第44話 不穏な空気
「じゃあ、明日、研究所に行きます。どうせ、出発前に充電に行こうと思ってたので」
僕らは手をふって、ワレスさんと別れた。
ところが、中庭をかこむ回廊へ入ったときだ。柱のかげから、ワレスさんを観察する怪しい人物を見かけた。

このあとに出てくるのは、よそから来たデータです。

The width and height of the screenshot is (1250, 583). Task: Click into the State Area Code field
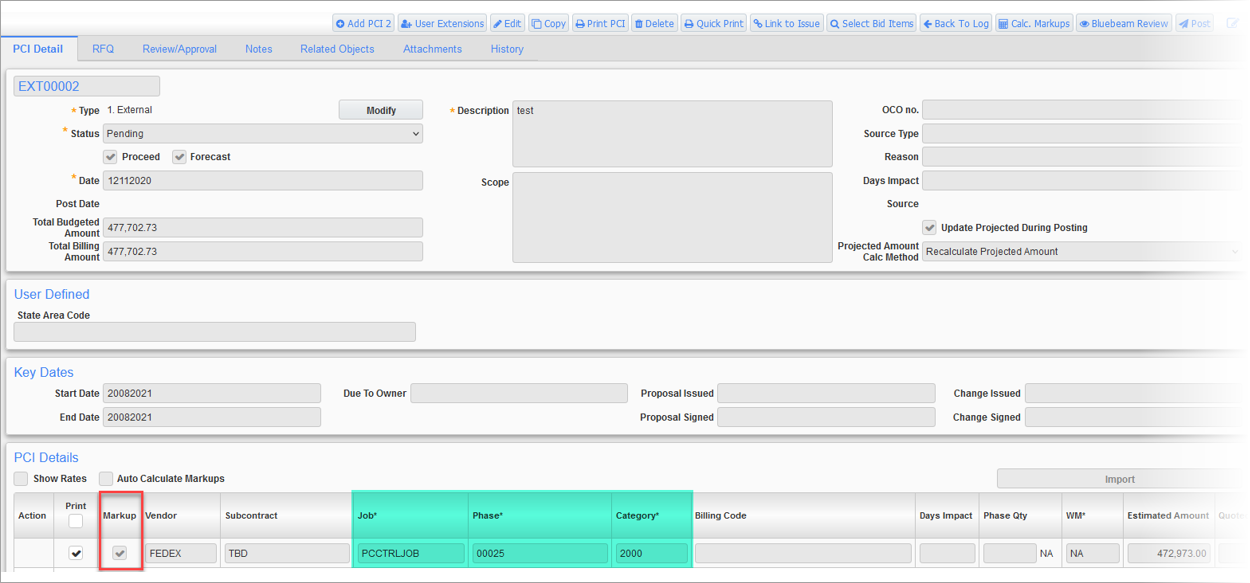tap(214, 332)
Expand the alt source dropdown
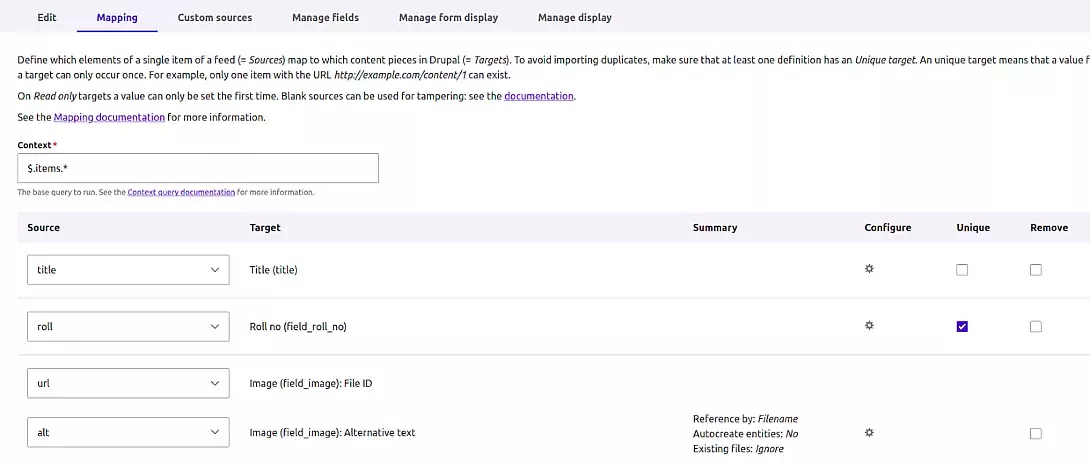 coord(128,432)
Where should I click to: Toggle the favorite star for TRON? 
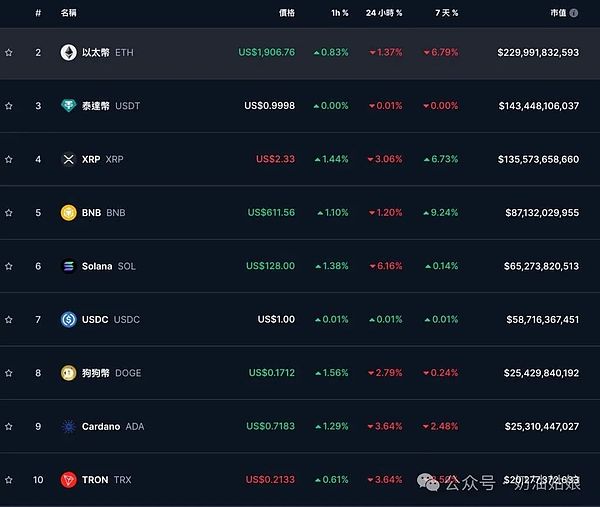click(9, 479)
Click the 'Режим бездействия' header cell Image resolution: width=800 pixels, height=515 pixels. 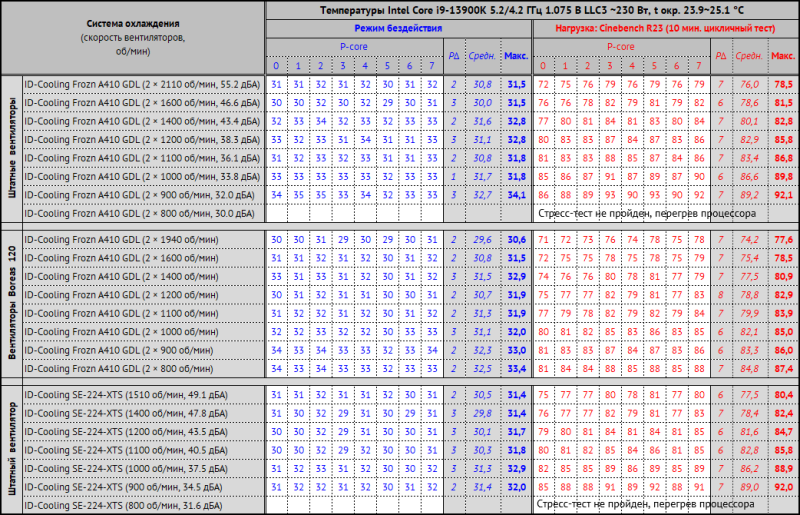click(x=398, y=29)
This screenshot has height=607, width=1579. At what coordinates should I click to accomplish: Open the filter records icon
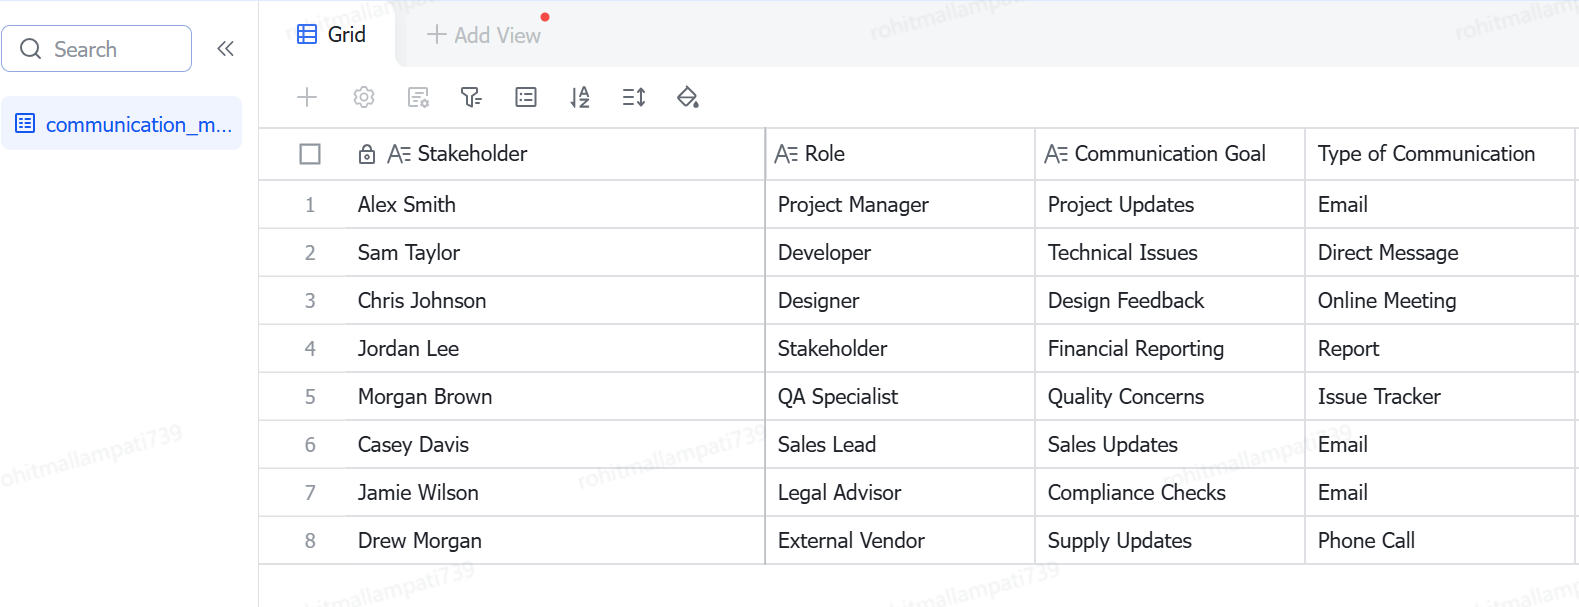[x=471, y=97]
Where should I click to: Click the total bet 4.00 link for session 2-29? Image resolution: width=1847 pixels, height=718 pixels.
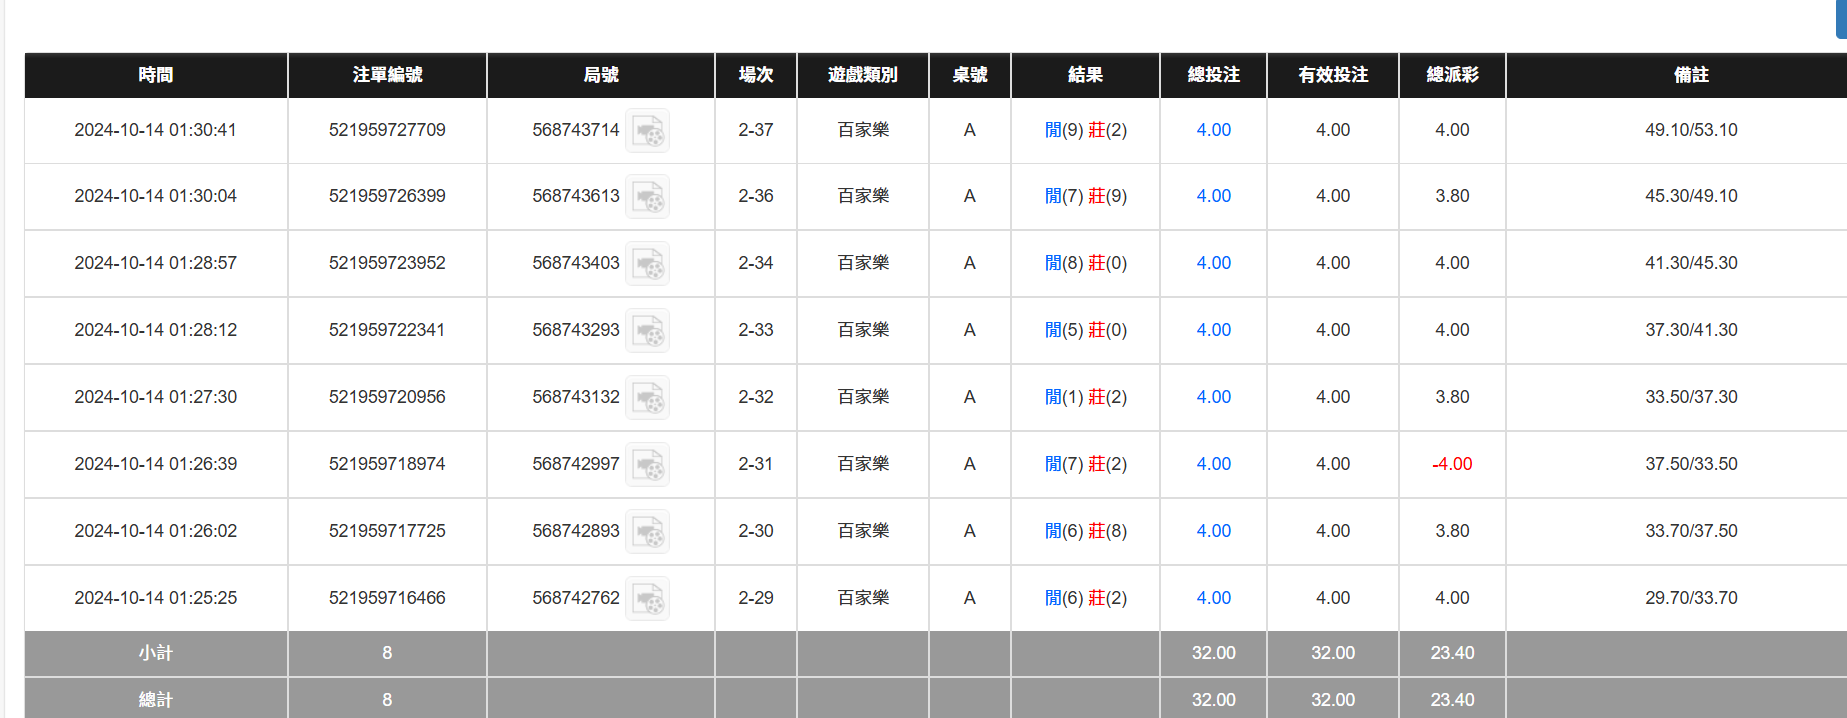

兵隊なんだけど、マントの色がワレスさんの近衛隊とは違う。と言って、傭兵でもなかった。近衛隊は青いマント。傭兵はマントなし。でも、その兵士は赤いマントをつけてる。ってことは、正規隊か。マントの長いのと短いのがいて、長いほうは隊長だろう。
「なるほど。たしかにまた妙なふるまいを……」
「何をするつもりでしょう?」
「まったく見当もつかん」
「……さまに報告を」
「今のうちに調子に乗っておればいいのだ。どうせ、すぐに……」
僕がじっと見てることに気づくと、二人はあわてて立ち去った。
むーん? 怪しい……。
正規隊がワレスさんをにらんでた。
そう言えば、ボイクド城って派閥争いがあるんだっけ。もしかして、あれがそう? たしか、二つある正規隊のうち、なんとかいう隊長がワレスさんと反発してる。名前忘れたんで、『豪のゴドバ編』を確認してみると、ボルカミック隊長だ。
なんだかイヤな感じだったなぁ。今に見てろ的なすてゼリフ吐いてたし、そこはかとなく陰謀の匂いがする。
忠告しといたほうがいいのかな? 僕が中庭をふりかえると、ワレスさんはこっちに背中をむけたまま手をふってきた。うん。ミラーアイズ! 背後も見えてる。わざわざタレこむ必要はなさそうだ。
のちにこの派閥争いがとんでもない事件になるんだけど、このとき、僕は気づいてなかった。だって、予言者じゃないからねぇ。
「じゃ、僕らは買い物ね」
「あとでシャケ商店にもよってや」
三村くん。また僕になんか売りつける気か……。
ギルドに行くと、ゴライとモッディが酒場で食事中だった。
そういえば、二人は故郷を追われた難民だよな。お金はどうしてるんだろう? ワレスさんに協力してるみたいだから、傭兵あつかいかも?
「二人って、精霊はマスターしてますか?」
「いちおうしたよ。ワレス隊長がどうしてもって言うからさ。しかたなく。ゴライは格闘系の職業以外にはつけないんだ」
「ツボ使っても?」
「ツボでもなんでも」
そんな人もいるんだなぁ。職業って奥が深い。
「じゃあ、モッディさんには、これあげます」
精霊騎士シリーズの武器防具一式を渡す。
「えっ? いいの? おおっ、スゴイいい武器。防具も性能高い」
「いっしょに行くなら、みんな強いほうが有利なんで」
「悪いねぇ。ありがたくもらうよ」
「ついでに、精霊のアミュレットと職業のツボも。モッディさんはなれない基本職ありますか?」
「戦士と魔法使いと僧侶。それに武闘家」
「ええー! 基本中の基本のばっかり! ほんとだ。マスター職が商人、遊び人、詩人、踊り子、盗賊、ニートだ。まじめな職業が商人だけ。歌って踊って、たまに商売しつつ盗む!」
「人聞き悪いなぁ。ははは」
って、ひたいに浮かぶ冷や汗は何?
「じゃあ、はい。戦士と魔法使いと僧侶のツボ。武闘家のツボもあげます。これで、まともな職についてください」
「ははは……」
こんなにたくさんの基本職につけない人、初めて見た。でも、かわりに羊飼いとか、織物師とかの個人職をマスターしてる。ゴライは格闘一本だっていうし、ウールリカの人って適性適職要素が強いのかも?
「あっ、あと、どうせ貧乏なんですよね?」
「グハッ!」
モッディさんは奇声を発して、ナポリタンを鼻から吐きそうになった。
「情け容赦ないな。君は」
「すいません。この世界じゃ大富豪なもんで。二人に一億円ずつあげるんで、銀行に貯金してください。そしたら、貯金額に応じてプレゼントくれます。預かりボックスとか、旅人の帽子とか、流星の腕輪とか、いいものくれるんで。プレゼントもらったあとは、お金は自由に使っていいです」
「ウォーッ! 夢のカジノに行けるじゃないか!」
「……」
ああ、僕の一億円はギャンブルに消えそうだ。
それにしても、ゴライはほんと無口。なんもしゃべらない。モッディさん、よくずっといっしょにいて退屈じゃないな。
一億円ずつ渡したんで、僕は二人と別れた。
モッディさん、いっしょに旅するには、ちょっと不安が残る人だ……。